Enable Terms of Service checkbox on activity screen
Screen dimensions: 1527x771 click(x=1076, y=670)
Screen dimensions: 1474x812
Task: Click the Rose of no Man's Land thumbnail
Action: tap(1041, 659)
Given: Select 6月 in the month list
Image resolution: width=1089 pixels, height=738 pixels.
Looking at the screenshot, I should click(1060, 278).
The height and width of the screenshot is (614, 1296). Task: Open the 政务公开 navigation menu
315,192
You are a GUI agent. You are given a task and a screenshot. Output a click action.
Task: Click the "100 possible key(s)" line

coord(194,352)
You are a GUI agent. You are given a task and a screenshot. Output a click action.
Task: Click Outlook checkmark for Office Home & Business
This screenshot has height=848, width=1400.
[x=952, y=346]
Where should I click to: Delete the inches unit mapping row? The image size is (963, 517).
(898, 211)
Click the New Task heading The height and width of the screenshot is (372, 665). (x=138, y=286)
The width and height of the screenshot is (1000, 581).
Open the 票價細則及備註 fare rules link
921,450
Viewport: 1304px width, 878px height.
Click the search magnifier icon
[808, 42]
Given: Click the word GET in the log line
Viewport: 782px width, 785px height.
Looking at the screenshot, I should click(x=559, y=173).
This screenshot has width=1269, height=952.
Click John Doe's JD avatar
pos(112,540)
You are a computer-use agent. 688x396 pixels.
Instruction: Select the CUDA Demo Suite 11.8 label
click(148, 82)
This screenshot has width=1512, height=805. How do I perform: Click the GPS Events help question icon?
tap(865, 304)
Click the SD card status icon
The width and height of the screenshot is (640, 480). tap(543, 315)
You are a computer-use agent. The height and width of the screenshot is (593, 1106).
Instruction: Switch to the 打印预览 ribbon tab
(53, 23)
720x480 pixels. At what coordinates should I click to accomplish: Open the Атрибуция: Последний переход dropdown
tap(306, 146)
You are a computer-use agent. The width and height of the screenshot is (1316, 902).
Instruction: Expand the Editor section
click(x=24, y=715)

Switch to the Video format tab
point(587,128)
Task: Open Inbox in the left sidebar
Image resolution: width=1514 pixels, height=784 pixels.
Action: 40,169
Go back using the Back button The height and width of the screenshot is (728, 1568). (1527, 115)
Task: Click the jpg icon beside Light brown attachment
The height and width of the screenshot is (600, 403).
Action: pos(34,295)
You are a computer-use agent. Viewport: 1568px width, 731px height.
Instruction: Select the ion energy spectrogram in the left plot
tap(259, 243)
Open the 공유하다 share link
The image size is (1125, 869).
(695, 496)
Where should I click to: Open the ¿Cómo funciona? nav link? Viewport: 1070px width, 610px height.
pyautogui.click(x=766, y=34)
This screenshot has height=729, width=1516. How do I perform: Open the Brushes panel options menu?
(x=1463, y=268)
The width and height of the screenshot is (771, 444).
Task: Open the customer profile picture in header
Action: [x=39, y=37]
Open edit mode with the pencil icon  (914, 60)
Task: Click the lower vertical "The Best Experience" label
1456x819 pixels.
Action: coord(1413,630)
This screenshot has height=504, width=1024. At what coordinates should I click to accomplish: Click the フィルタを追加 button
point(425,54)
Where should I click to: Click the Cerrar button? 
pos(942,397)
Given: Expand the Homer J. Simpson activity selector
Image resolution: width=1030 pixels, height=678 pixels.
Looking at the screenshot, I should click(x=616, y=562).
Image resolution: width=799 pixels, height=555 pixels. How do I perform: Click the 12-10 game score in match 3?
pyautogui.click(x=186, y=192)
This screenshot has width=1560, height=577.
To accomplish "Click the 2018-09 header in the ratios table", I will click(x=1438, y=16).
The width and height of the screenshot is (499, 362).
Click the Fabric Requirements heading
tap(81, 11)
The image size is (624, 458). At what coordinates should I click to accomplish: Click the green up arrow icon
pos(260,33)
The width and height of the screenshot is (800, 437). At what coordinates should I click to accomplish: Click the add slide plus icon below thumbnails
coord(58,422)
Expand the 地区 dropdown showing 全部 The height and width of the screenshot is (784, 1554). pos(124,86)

—————

[Required action]
Wherever the string "computer" appears in a line of the records, copy that line.

[Solution to this task]
You are a computer-use agent. 688x396 pixels.
You are a computer-use agent. The height and width of the screenshot is (593, 1106).
You are a computer-use agent. The width and height of the screenshot is (1316, 902).
You are a computer-use agent. Viewport: 1568px width, 731px height.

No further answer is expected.